FIGURE 5.

Diagrammatic representation analyses of the MAD1, HBP1, and KLF16 SIDs, multiple SID sequence alignment. Forward (N to C terminus) (a) and reverse (C to N terminus) (b) SID alignments suggest that peptide polarity influences the interaction between the KLF16 SID with the Sin3a PAH2 domains, as the maximal similarity score derived by from pairwise alignments is obtained when the SID of KLF16 and HBP1 adopt the reversed orientation to MAD1. Overall, the high similarity among these peptides in hydrophobicity (H) and hydrophobic moment (μH) along with our previously published circular dichroism studies strongly support that the modeling of KLF16 SID as an amphipathic α-helix is appropriate (18). Comparative helical representation of the MAD1 (c and d), HBP1 (e), and KLF16 (f) SID; similar to MAD1 and HBP1 SID, KLF16 SID is predicted to form an amphipathic α-helix. The line separates the half of the helix containing the grouping of hydrophobic amino acid likely to interact with the Sin3a PHA2 domain.

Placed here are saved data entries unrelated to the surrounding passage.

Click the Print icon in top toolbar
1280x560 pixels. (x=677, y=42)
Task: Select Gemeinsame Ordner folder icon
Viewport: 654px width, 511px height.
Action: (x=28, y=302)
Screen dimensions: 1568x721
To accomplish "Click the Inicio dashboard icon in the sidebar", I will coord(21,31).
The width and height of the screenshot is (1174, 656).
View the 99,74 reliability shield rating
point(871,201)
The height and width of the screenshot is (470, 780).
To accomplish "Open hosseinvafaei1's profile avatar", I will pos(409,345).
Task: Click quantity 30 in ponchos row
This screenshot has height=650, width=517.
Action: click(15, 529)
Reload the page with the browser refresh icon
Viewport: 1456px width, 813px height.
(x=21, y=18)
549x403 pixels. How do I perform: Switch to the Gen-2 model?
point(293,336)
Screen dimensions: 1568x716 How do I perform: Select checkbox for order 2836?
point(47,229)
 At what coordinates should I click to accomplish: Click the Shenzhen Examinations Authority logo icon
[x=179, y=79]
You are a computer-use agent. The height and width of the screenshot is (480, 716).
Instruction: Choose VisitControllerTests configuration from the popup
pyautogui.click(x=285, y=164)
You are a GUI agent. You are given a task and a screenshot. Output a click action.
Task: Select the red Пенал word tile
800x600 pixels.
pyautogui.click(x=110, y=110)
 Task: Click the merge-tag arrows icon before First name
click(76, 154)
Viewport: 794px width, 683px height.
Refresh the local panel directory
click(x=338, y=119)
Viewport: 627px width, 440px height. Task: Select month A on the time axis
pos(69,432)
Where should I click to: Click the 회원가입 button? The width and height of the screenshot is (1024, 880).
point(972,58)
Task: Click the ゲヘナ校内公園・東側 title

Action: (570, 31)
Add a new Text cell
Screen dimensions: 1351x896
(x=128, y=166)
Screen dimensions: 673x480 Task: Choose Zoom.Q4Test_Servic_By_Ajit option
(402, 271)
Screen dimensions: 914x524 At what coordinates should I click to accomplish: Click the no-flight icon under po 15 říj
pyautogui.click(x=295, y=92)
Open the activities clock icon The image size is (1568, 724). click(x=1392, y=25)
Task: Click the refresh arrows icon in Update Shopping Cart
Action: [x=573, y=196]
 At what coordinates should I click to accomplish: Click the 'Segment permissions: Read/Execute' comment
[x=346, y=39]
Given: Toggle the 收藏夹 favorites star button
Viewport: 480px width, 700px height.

Noteworthy, as with the linear peptide alignment, when these helical wheels are built from the N to C orientation, the hydrophobic part of these helices adopt different orientations, suggesting that the mechanism used by these SID to interact with PAH2 complex are similar in HBP1 and KLF16 but different from MAD1. The main SID residues responsible for these interactions are either identical or conservative substitutions. Based on the sequence analyses of both proteins, these residues within the helix are critical for interacting with PAH2 and form the consensus DXXA(A/V)ϕVLXXIM. Helices were built using the Helical Wheel Applet from Virginia University.